Urinary incontinence in numbers

Urinary incontinence in numbers

Urinary incontinence in numbers
According to the International Society of the Continence, urinary incontinence (often abbreviated as UI) is defined very broadly as any complaint of involuntary loss of urine. Back in figures on a symptom that is difficult to bear.

Prevalence of urinary incontinence

The prevalence of urinary incontinence is estimated to be around 5% in the general population1. This prevalence is much higher in people aged over 65: 49 to 77% of people hospitalized or living in a medico-social establishment would be affected by the disease.2.

The prevalence is logically set to rise, as the proportion of people over 65 will increase markedly over the coming decades. It is therefore important to do everything possible to prevent, recognize and treat it.

Cost of urinary incontinence

In France, the overall cost of urinary incontinence is estimated at 4,5 billion euros. This cost would be comparable to those of conditions such as osteoarthritis or pneumonia3.

Stress urinary incontinence

In France, nearly 3 million women of all ages are affected by urinary incontinence problems.

1 in 5 women suffers fromstress urinary incontinence, with a maximum peak between 55 and 60 years.

Almost 10% of young nulliparous women (i.e. who have never given birth) are affected, but this figure can rise to 30% when they are very athletic4. These figures are probably underestimated because it is a fairly taboo subject: women are often reluctant to talk about it with their therapist, especially since they are young.5.

The prevalence of leaks during exercise in athletic women varies between 0% for golf and 80% for the trampoline. It is therefore very dependent on Type of activity : physical exercises that cause repeated jumps (trampoline, gymnastics, dance, athletics) add additional pressure on the perineum that can be multiplied by 10.

Overactive bladder

Overactive bladder is manifested by frequent urination (between 7 and 20 times a day and night), which may be accompanied by urine leaks due to the urge to urinate.

 

The prevalence of this condition is estimated to be around 17% of the population but would be more marked after the age of 65. Warning: approximately 67% of people with overactive bladder do not experience urinary incontinence (this is called overactive dry bladder)6.

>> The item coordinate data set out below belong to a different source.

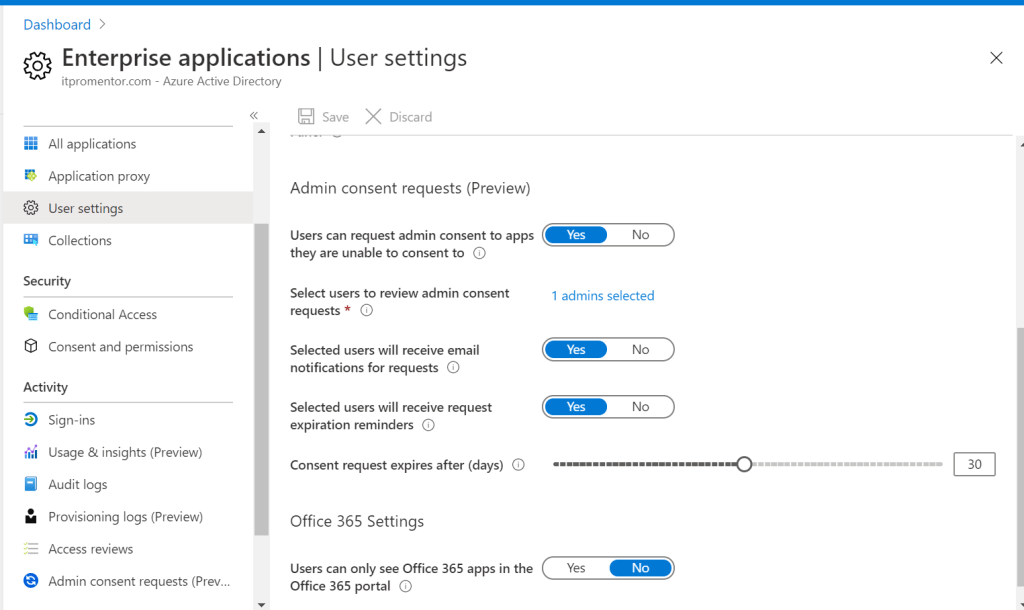Viewport: 1024px width, 610px height.
Task: Set admin consent requests toggle to No
Action: [x=641, y=235]
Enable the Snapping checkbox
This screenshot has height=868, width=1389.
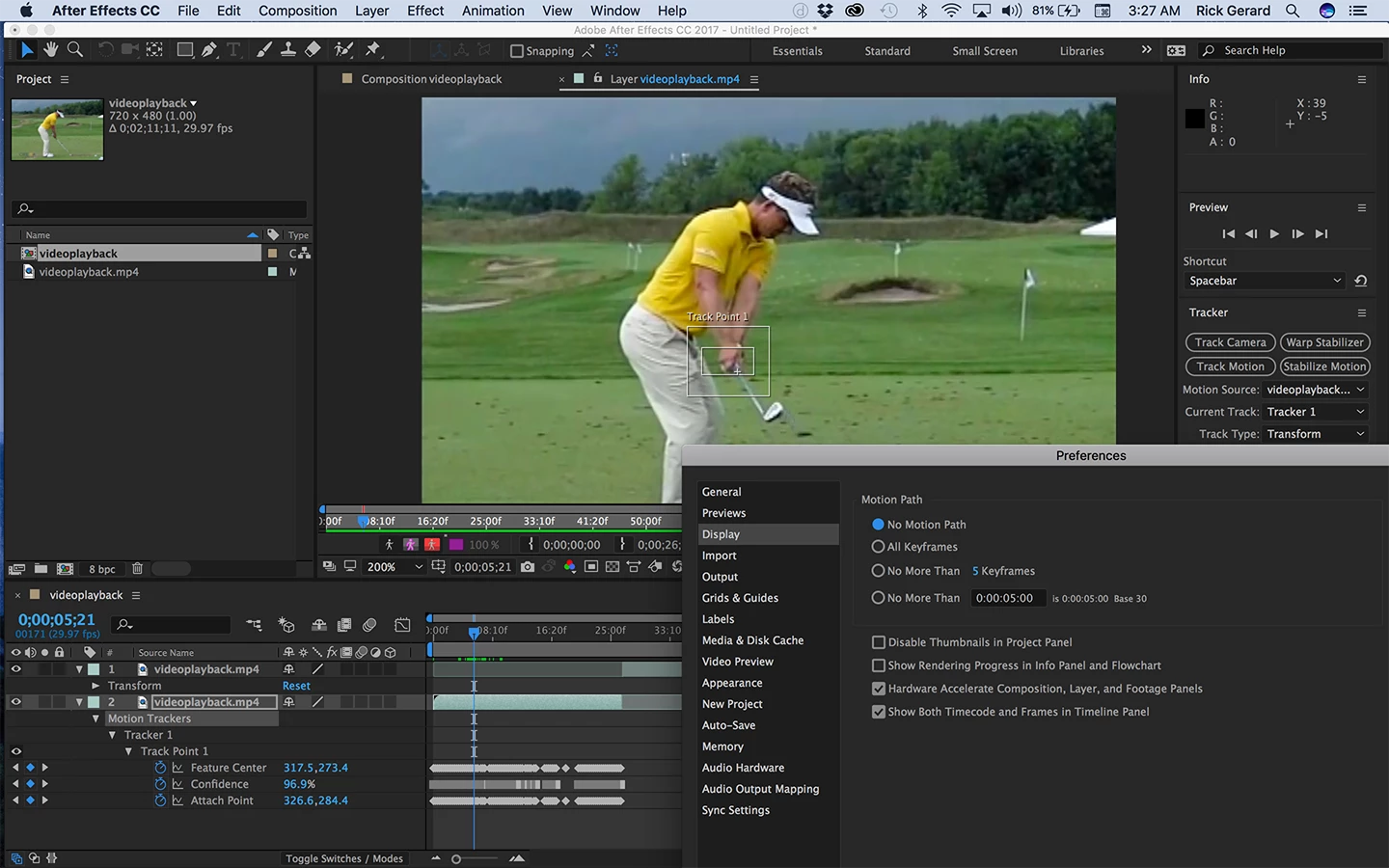click(x=517, y=51)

Pregnancy and urinary incontinence

About 6 in 10 pregnant women experience “pressing urges” that are difficult to delay. In 1 to 2 in 10 cases, these “emergencies” also result in a urinary leak7. from the 2ndst trimester, 3 to 4 in 10 pregnant women have “stress” urinary incontinence (that is, playing sports, lifting a heavy load, or just laughing)8

To remedy this, be aware that 7 antenatal sessions of 45 minutes, individuals or groups, are covered by the Health Insurance.

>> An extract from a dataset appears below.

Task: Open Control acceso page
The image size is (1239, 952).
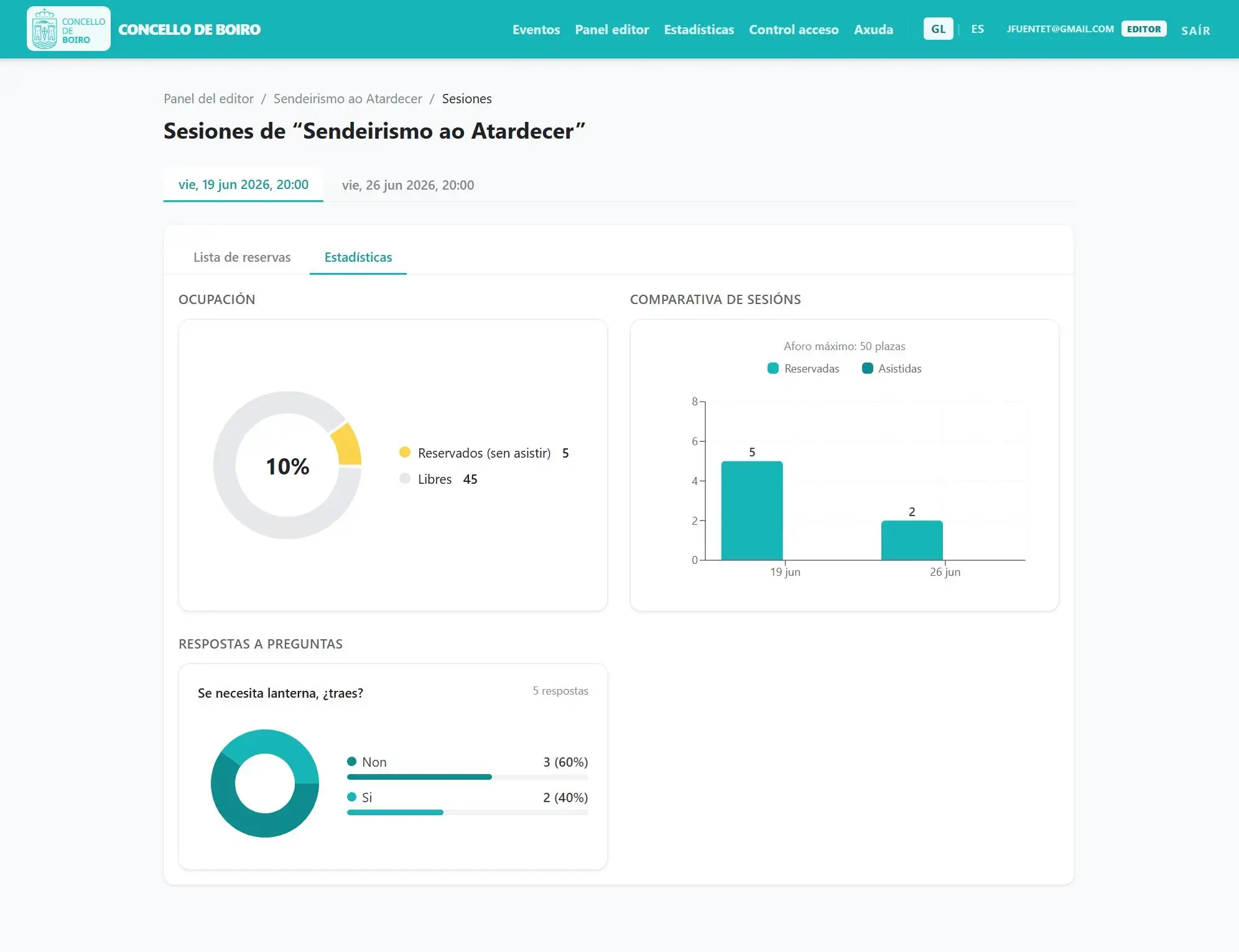Action: [793, 29]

And after the birth? In the days following childbirth, 12% of women having given birth for the first time complain of urine leakage9.

Urine production and urination

Normal diuresis, i.e. the volume of urine produced by the kidneys, is considered to be included between 0,8 and 1,5 L per 24 hours. Thanks to its elastic power, the bladder can contain up to 0,6 L on average.

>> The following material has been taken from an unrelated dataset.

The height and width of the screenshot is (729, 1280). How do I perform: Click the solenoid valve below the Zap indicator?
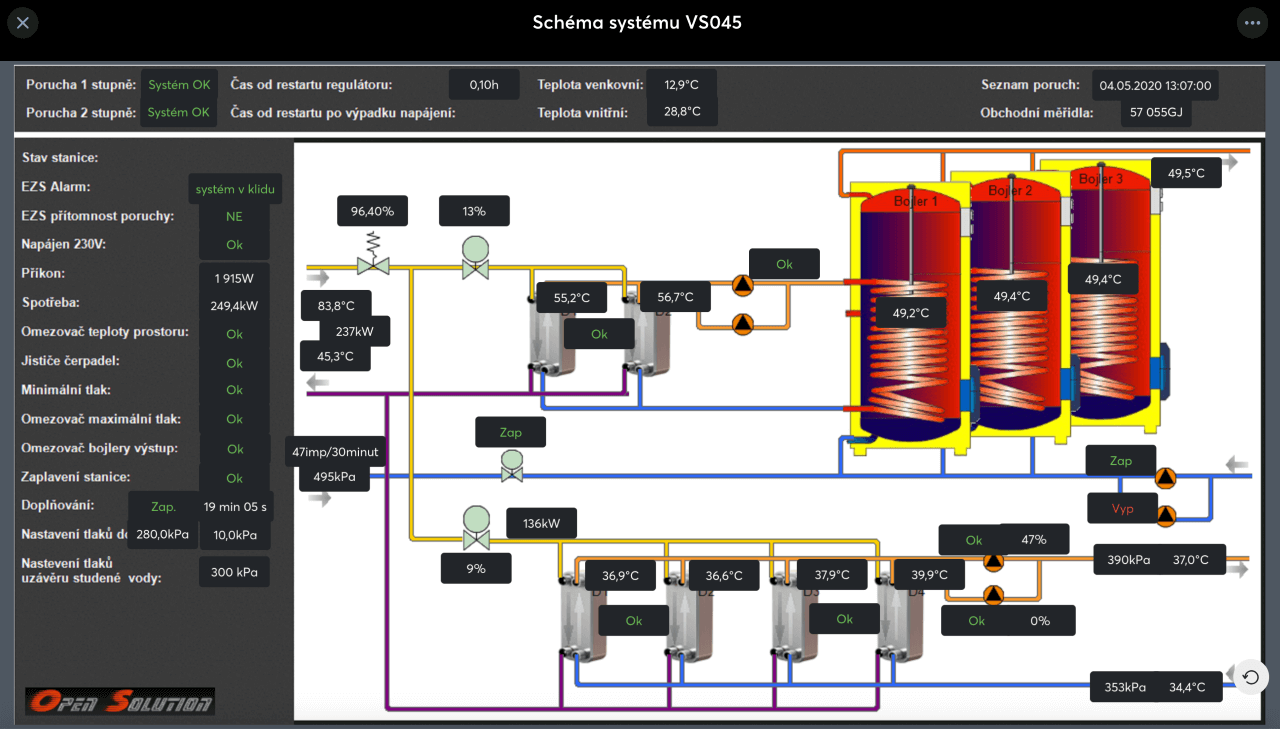[x=511, y=466]
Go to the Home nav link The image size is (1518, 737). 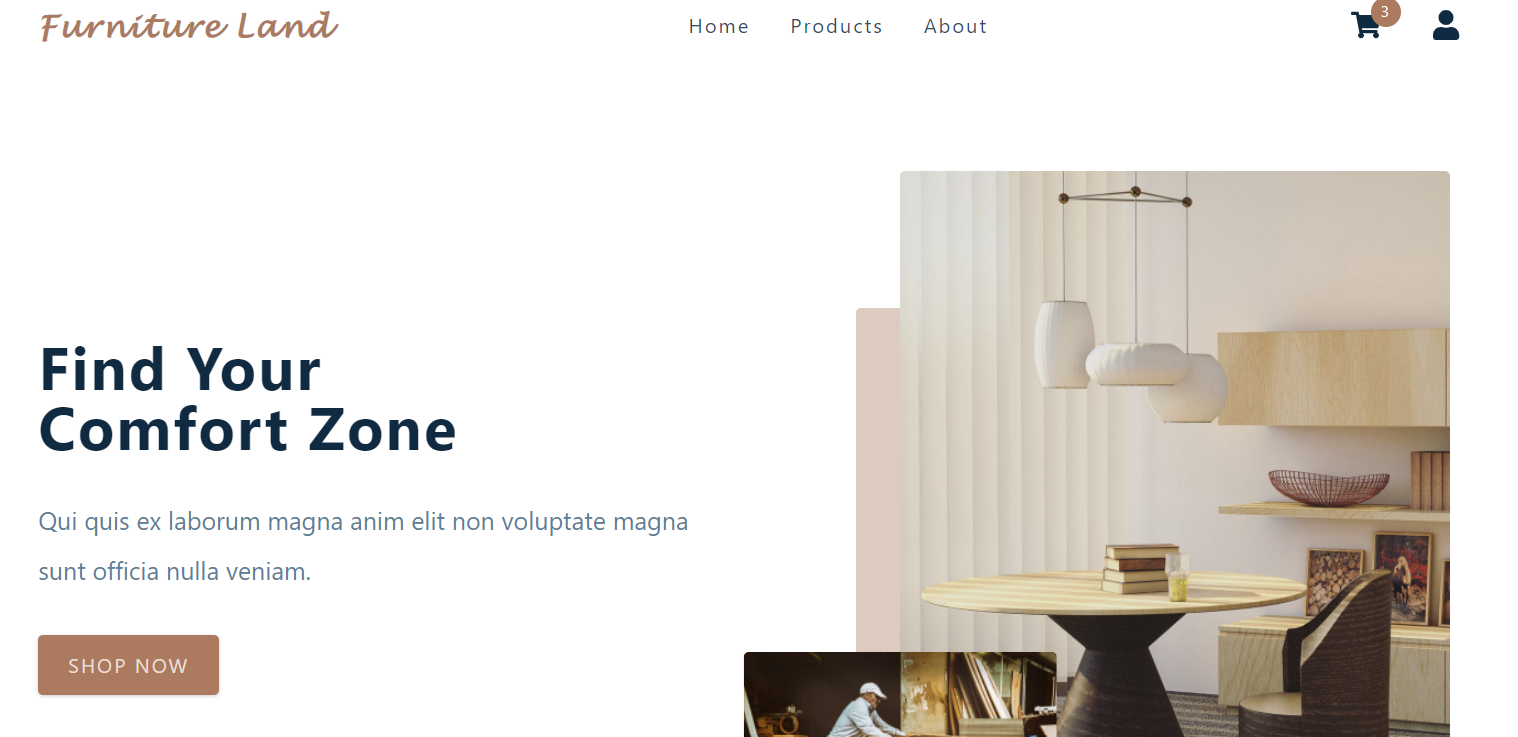click(x=719, y=26)
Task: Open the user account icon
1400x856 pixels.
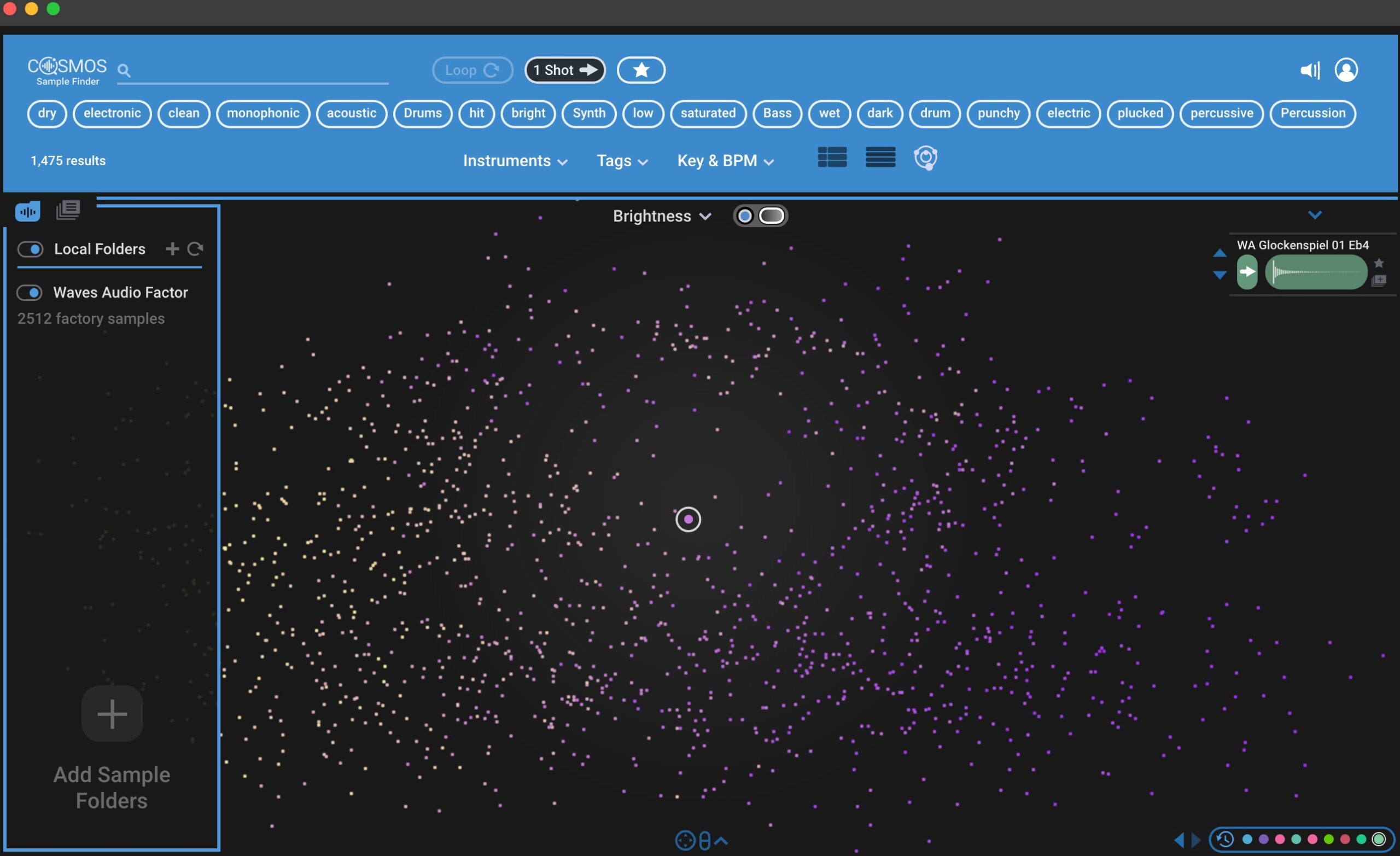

From 0,3 L, however, the urge to urinate feels. The bladder may continue to fill as the need to urinate is done more and more pressing, but continence is always ensured by voluntary engagement. The need can become urgent (around 400 ml) then painful (around 600 ml). The normal frequency of urination is about 4 to 6 times a day.

Kegel Exercises

The exercices by Kegel are intended to strengthen the perineum and are indicated in cases of stress urinary incontinence. They must be done regularly for several weeks to give a beneficial result. 40% to 75% of women who use it note an improvement in their urinary control in the following weeks.

Urinary incontinence, isolation and depression

A study showed that among 3 employed women aged 364 to 18 with severe urinary incontinence, 60% had to change type of work1 because of this handicap.

Incontinent people often experience anxiety, which translates into a certain isolation. For fear of bad smells, of being publicly embarrassed in the event of an accident, incontinent people tend to to fall back on themselves. 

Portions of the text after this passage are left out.